Die Vorwürfe bleiben vage. Der UAPA ermöglicht Festnahmen, Versammlungsverbote sowie das Verbot ganzer Organisationen, sobald sie verdächtigt werden, sich gegen die Souveränität des Staats zu richten. Im Namen der Terrorabwehr kann die Regierung so gegen linke Regimekritiker vorgehen. Auch bei den indischen Vertretungen der NGOs Amnesty International und Greenpeace gab es kürzlich Razzien. Ihre Büros wurden durchsucht, die ­Lizenzen ausgesetzt und Konten eingefroren. Als Grund wurden Verstöße ­gegen die Regeln zur Annahme ausländischer Spenden angegeben. Die Organisationen gehen jedoch von politischen Motiven aus.

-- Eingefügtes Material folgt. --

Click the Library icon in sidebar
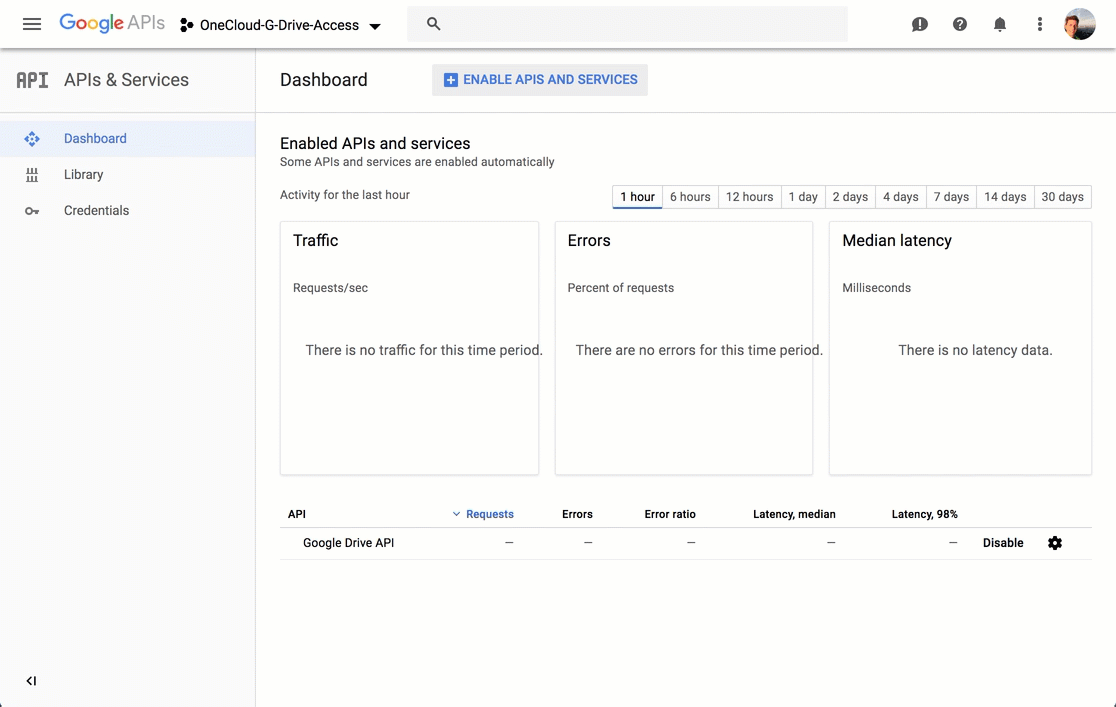The height and width of the screenshot is (707, 1116). click(x=32, y=175)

Venkitesh Ramakrishnan vom Nachrichtenmagazin Frontline und andere indische Journalistinnen und Journalisten sehen hinter den Festnahmen von Regierungskritikern eine Strategie der BJP, um die Massen zu mobilisieren und Gewalt gegen Minderheiten und Oppositionelle zu schüren. Durch die hindunationalistische Propaganda solle ein klares Bild von Gut und Böse gezeichnet werden. Für viele Reaktionäre werden so aus Regierungskritikern maoistische und antinationale Terrorristen. Unterdrückte Minderheiten wie Dalits oder Muslime werden zu einer Gefahr für Indien stilisiert.

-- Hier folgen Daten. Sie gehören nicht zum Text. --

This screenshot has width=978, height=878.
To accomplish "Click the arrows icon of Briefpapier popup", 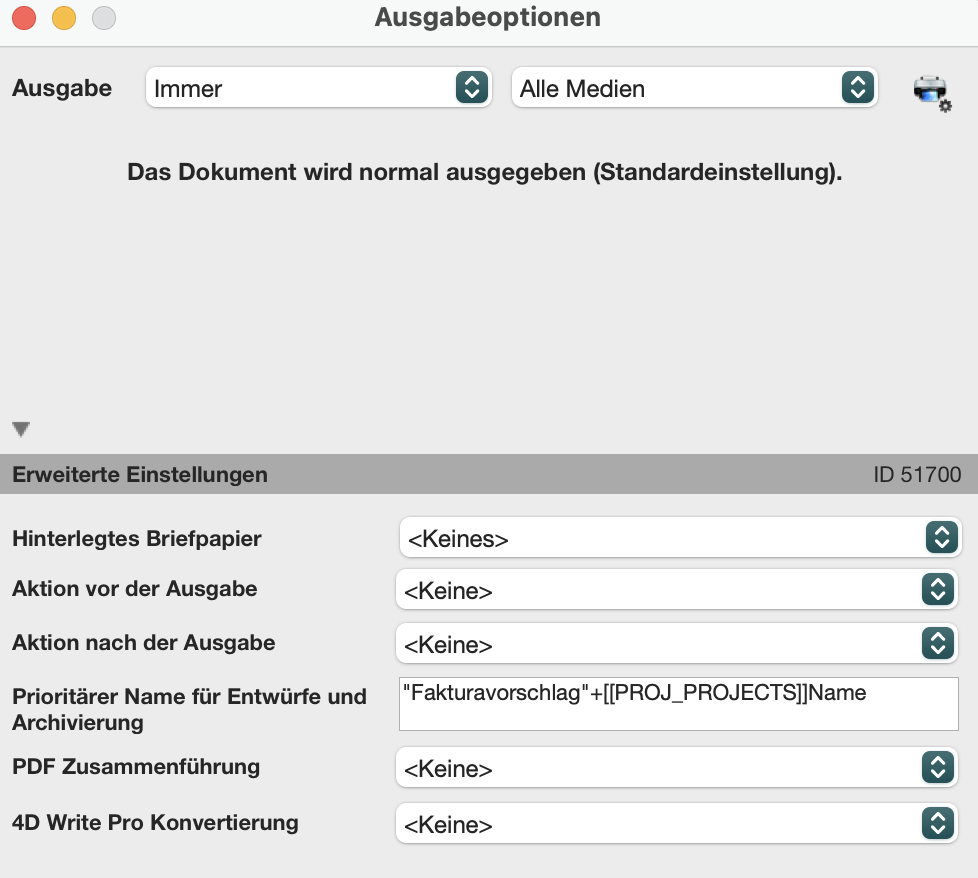I will [942, 537].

Der derzeit laufende Wahlkampf für die Parlamentswahlen im Mai 2019 ­befeuert die BJP darin, rigoros gegen ihre Kritikerinnen und Kritiker vor­zugehen. Ramakrishnan zufolge will die BJP damit davon ablenken, dass die Politik der Regierung Modi in vielen Punkten gescheitert ist. Vor allem das Versprechen, Wohlstand für alle durch hohes Wirtschaftswachstum zu fördern, konnte sie nicht einlösen.

Die Historikerin und emeritierte Professorin Romila Thapar aus Neu-Delhi initiierte mit vier Mitstreitern nach den Festnahmen eine Petition, in der sie die sofortige Freilassung der Menschenrechtler fordern. Thapar warnt vor ­einer fortdauernden Kampagne gegen die Grundsätze der indischen Verfassung und wertet die Festnahmen aufgrund fiktiver Straftaten als schweren Machtmissbrauch, um Oppositionelle einzuschüchtern und mundtot zu ­machen. Auch zahlreiche Initiativen wie »Mumbai Rises to Save Democracy«, die über soziale Netzwerke, Kundgebungen und öffentliche Veranstaltungen auf Diskriminierung und Repression aufmerksam machen, setzen sich für die Freilassung von inhaftierten Menschenrechtlern ein.